▶ **TASK DESCRIPTION**: Two lines in the data below mark the range: the one with "Task: Click the Import Size input field" and the one with "You are a computer-use agent. Image". Return both, along with every line between them, exactly.

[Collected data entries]
┏━━

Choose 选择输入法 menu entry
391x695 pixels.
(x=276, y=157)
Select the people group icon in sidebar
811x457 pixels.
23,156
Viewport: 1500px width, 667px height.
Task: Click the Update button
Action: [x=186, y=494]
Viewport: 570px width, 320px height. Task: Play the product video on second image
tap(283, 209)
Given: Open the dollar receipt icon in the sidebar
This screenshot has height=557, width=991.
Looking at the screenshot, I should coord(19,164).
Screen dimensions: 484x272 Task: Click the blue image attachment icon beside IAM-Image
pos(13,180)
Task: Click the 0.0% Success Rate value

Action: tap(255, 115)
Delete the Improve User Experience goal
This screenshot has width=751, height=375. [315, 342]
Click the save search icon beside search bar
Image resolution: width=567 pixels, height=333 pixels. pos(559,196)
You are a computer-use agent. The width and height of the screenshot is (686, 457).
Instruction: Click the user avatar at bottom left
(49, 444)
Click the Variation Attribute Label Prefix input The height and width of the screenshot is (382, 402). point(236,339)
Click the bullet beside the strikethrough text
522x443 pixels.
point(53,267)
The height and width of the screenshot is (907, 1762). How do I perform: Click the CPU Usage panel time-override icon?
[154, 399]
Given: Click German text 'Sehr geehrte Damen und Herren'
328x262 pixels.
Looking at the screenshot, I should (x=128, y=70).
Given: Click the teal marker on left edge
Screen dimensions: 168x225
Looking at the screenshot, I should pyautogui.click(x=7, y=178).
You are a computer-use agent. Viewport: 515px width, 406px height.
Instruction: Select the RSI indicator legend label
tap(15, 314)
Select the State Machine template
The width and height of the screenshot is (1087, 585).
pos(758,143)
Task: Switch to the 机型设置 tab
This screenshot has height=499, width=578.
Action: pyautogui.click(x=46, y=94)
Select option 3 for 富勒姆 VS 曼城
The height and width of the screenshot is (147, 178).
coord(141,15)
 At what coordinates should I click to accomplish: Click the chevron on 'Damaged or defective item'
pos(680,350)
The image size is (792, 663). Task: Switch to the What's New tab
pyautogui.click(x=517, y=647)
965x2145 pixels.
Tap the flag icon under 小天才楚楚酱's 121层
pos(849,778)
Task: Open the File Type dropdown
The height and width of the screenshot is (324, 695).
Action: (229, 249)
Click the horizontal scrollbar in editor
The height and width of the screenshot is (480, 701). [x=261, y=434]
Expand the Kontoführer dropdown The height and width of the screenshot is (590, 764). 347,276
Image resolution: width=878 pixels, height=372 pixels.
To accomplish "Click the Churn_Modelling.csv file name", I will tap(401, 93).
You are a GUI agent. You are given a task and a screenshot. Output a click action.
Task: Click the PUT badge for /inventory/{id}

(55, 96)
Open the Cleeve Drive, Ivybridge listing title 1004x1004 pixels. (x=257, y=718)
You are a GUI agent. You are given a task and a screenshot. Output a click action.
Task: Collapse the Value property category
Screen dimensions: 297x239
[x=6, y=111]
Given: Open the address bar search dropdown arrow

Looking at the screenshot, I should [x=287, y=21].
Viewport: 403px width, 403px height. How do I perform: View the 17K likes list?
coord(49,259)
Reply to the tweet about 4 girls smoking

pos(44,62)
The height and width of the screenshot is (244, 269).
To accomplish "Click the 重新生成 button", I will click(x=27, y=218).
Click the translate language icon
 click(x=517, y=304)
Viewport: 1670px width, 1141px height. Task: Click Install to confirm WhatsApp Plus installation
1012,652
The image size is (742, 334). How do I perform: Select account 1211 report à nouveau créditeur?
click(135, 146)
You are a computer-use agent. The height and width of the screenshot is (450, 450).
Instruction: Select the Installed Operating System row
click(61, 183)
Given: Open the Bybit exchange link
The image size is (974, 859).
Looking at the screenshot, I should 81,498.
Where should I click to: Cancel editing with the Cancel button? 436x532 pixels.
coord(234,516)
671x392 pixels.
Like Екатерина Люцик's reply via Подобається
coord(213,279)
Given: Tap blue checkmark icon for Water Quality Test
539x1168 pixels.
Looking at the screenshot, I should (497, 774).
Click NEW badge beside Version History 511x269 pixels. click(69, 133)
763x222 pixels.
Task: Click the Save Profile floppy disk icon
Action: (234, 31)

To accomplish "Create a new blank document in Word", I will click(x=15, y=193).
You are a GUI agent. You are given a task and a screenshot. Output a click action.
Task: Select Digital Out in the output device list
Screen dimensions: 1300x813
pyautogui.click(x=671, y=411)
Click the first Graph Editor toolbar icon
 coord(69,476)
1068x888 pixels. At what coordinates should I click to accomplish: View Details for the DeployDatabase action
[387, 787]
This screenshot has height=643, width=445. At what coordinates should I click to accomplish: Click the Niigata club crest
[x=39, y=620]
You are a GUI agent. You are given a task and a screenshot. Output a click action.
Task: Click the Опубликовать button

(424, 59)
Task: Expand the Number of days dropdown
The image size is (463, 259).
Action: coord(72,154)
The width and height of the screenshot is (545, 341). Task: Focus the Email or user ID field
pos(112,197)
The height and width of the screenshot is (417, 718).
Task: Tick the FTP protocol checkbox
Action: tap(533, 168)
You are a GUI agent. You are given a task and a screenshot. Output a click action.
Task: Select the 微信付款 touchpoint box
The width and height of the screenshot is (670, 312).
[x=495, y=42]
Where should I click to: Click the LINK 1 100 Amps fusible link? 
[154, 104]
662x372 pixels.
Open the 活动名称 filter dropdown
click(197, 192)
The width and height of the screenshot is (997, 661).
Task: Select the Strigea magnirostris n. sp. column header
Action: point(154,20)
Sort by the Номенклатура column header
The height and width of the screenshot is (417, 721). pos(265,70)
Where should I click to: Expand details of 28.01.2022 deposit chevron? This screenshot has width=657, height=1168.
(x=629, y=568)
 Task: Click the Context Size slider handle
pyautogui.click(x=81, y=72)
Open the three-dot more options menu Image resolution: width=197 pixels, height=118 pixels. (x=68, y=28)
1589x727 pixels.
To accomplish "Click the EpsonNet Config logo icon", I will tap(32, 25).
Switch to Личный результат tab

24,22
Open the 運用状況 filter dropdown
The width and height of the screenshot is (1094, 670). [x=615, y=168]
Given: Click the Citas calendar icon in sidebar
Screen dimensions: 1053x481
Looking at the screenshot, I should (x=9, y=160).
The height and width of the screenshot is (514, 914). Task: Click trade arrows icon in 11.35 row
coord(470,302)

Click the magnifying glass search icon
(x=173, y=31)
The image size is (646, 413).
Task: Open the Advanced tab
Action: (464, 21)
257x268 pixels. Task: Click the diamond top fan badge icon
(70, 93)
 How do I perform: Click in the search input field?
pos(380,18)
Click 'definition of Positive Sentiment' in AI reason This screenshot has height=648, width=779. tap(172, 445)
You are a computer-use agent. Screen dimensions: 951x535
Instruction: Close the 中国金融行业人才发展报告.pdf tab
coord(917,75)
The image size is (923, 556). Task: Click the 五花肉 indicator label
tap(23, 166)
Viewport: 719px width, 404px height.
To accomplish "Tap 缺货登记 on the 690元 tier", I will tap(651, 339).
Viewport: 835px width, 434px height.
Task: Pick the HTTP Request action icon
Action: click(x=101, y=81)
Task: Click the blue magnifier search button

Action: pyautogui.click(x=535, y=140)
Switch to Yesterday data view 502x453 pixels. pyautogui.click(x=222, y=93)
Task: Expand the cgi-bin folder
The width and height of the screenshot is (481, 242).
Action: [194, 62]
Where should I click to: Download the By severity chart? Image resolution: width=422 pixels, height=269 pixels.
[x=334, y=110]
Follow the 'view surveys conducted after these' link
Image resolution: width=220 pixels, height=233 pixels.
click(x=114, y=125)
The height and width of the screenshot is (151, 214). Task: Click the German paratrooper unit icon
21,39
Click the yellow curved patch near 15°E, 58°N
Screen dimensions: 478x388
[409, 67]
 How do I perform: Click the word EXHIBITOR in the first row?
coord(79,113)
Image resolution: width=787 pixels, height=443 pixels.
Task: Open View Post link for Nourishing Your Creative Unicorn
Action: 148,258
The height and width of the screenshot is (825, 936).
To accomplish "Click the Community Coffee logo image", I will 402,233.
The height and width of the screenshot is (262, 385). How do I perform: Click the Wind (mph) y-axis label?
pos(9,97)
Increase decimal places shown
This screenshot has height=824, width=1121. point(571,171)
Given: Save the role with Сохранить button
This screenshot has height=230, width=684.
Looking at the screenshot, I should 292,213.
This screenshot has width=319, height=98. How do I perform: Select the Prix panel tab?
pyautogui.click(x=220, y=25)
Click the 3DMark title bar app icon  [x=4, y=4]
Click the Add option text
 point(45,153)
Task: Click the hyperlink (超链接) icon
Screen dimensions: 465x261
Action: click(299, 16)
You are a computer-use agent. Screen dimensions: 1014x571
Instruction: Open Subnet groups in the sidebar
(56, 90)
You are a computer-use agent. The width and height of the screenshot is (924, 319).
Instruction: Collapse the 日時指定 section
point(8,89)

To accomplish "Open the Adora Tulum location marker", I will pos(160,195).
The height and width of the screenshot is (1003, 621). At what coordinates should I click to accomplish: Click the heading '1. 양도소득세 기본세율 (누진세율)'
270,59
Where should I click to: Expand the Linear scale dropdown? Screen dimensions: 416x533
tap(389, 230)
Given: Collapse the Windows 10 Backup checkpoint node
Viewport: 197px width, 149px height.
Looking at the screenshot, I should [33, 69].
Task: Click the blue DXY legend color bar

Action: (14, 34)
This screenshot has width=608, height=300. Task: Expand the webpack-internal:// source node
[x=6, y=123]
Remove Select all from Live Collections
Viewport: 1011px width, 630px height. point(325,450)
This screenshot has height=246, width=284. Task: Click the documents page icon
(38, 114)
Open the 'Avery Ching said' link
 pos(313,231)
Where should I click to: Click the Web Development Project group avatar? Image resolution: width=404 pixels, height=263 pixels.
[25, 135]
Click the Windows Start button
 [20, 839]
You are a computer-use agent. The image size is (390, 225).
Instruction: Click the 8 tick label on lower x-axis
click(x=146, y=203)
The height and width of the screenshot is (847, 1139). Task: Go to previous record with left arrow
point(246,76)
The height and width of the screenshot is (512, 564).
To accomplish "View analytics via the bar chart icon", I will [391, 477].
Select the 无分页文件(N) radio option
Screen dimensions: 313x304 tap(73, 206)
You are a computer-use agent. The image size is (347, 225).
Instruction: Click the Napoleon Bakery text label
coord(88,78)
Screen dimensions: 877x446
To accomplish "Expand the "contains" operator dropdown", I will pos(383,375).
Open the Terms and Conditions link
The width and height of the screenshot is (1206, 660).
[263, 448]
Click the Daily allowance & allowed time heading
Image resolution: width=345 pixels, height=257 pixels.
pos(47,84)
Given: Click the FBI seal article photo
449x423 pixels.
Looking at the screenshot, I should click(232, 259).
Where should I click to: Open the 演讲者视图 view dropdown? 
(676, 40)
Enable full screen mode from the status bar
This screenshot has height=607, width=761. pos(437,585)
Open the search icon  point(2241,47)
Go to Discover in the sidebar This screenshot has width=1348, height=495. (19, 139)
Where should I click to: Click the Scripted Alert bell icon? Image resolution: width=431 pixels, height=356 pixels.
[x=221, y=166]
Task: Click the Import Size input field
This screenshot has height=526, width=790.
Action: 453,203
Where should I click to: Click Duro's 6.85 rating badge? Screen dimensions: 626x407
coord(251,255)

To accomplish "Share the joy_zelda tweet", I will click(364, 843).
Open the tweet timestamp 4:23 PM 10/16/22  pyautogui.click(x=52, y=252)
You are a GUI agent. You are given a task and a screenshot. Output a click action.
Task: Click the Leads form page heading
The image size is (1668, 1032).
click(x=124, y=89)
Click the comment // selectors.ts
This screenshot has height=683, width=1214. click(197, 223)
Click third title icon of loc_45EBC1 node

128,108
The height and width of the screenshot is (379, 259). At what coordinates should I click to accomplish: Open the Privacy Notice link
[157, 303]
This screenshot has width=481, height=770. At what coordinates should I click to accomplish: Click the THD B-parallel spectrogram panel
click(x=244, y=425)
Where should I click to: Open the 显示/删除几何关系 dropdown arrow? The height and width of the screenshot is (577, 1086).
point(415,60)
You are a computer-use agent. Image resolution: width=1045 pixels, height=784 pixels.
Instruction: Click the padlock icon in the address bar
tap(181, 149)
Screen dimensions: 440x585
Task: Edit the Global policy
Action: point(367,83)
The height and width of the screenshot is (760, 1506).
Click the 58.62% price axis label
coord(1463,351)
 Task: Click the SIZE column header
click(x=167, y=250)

┗━━

▶ **RESPONSE TO THE TASK**:
Task: Click the Import Size input field
This screenshot has height=526, width=790.
Action: 453,203
Where should I click to: Click Duro's 6.85 rating badge? Screen dimensions: 626x407
coord(251,255)

To accomplish "Share the joy_zelda tweet", I will click(364, 843).
Open the tweet timestamp 4:23 PM 10/16/22  pyautogui.click(x=52, y=252)
You are a GUI agent. You are given a task and a screenshot. Output a click action.
Task: Click the Leads form page heading
The image size is (1668, 1032).
click(x=124, y=89)
Click the comment // selectors.ts
This screenshot has height=683, width=1214. click(197, 223)
Click third title icon of loc_45EBC1 node

128,108
The height and width of the screenshot is (379, 259). At what coordinates should I click to accomplish: Open the Privacy Notice link
[157, 303]
This screenshot has width=481, height=770. At what coordinates should I click to accomplish: Click the THD B-parallel spectrogram panel
click(x=244, y=425)
Where should I click to: Open the 显示/删除几何关系 dropdown arrow? The height and width of the screenshot is (577, 1086).
point(415,60)
You are a computer-use agent. Image resolution: width=1045 pixels, height=784 pixels.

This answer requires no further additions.